GIVEN PROBLEM 1: Offset the records, starting at their first line and ending at the line that contains "pos(545,121)", by adding -40 to every coordinate in the answers. Reproduce all of these lines with the requests included, and leave the pictures out.

DOCUMENT SEGMENT:
--- begin ---

Skip to main content

System Architecture

System Architecture

Welcome to the RiverGen System Architecture documentation. This documentation provides a comprehensive overview of the platform's infrastructure, backend design, and system components.

Quick Navigation

Overview

RiverGen is built on a modern, scalable architecture that supports AI-powered river generation through a multi-layered system design. The architecture is organized into five distinct layers, each serving specific purposes and communicating through well-defined protocols.

Architecture Diagram

The following diagram illustrates the complete system architecture:

RiverGen System Architecture Diagram

Architecture Layers

The RiverGen platform is structured into five main layers:

1. Client Layer

The Client Layer serves as the entry point for users interacting with the platform.

Components:

  • Web Client (User Interface): The primary user interface that provides access to all platform features

Communication Patterns:

  • Direct Data Transfer (High I/O): Direct upload connections to Storage Orchestration for high-throughput data transfers
  • REST/API Calls: Standard HTTP/REST API calls to the Gateway for all API operations
  • WebSocket Connections: Real-time bidirectional communication with the Socket.io Cluster for live updates and notifications

2. Orchestration Layer

The Orchestration Layer manages request routing, workspace context, and real-time communication.

--- end ---

GIVEN PROBLEM 2: Decide whether each statement below agrees with the system architecture page, answering yes or no and quoting the words of the page that settle it: (a) the architecture is organized into five layers; (b) the Web Client uses WebSocket connections to communicate with the Gateway; (c) the Web Client's direct uploads go to Storage Orchestration.

RECORD SET:
--- begin ---

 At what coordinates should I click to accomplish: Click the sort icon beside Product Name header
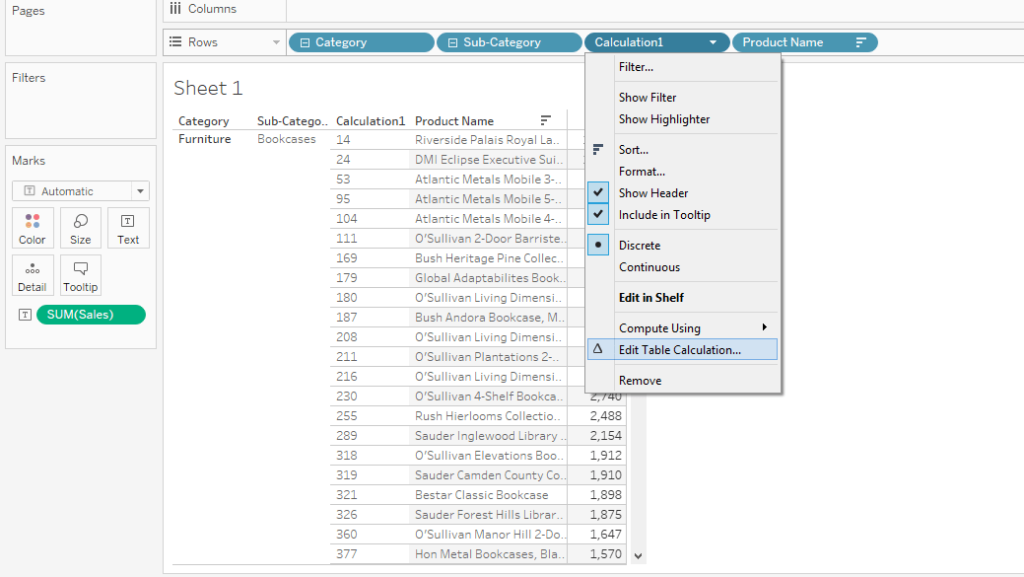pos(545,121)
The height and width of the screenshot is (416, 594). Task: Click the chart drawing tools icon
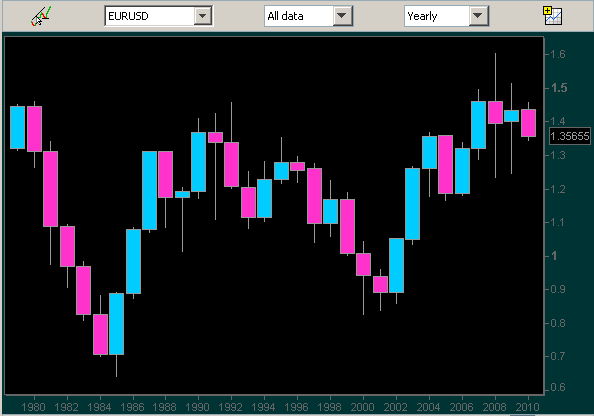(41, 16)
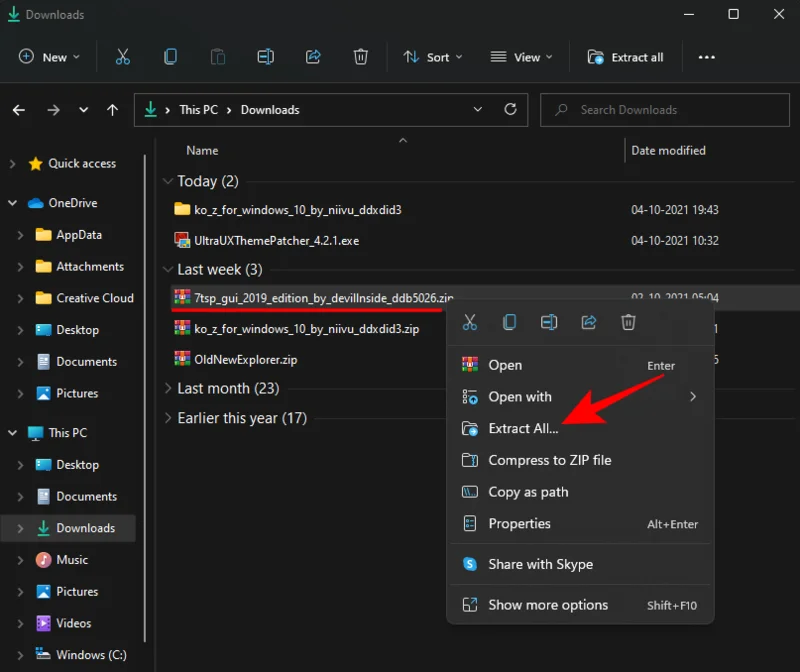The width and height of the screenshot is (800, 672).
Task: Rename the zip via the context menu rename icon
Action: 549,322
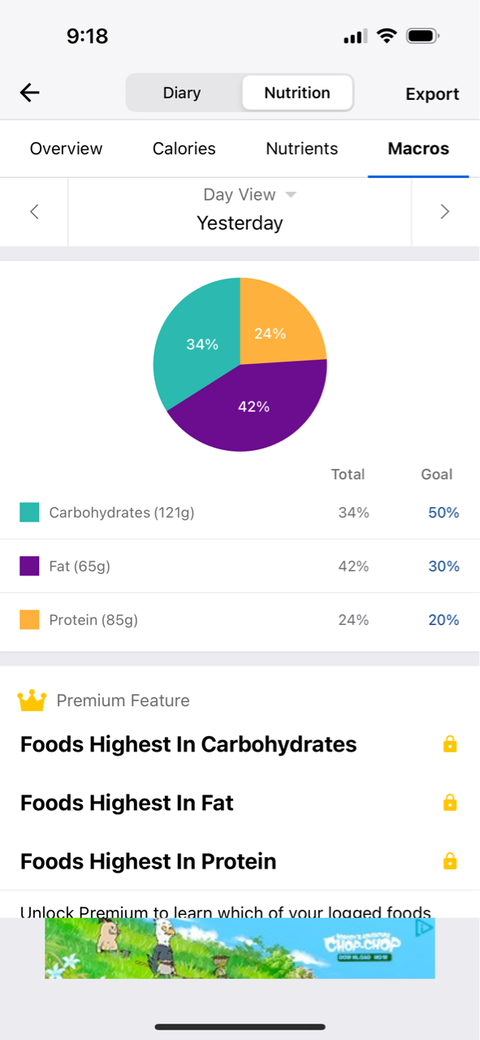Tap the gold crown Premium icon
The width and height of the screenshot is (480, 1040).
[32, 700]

--- end ---

REPLY 1:
 At what coordinates should I click to accomplish: Click the sort icon beside Product Name header
pos(505,81)

REPLY 2:
(a) Yes: "The architecture is organized into five distinct layers"
(b) No: "WebSocket Connections: Real-time bidirectional communication with the Socket.io Cluster for live updates and notifications"
(c) Yes: "Direct upload connections to Storage Orchestration for high-throughput data transfers"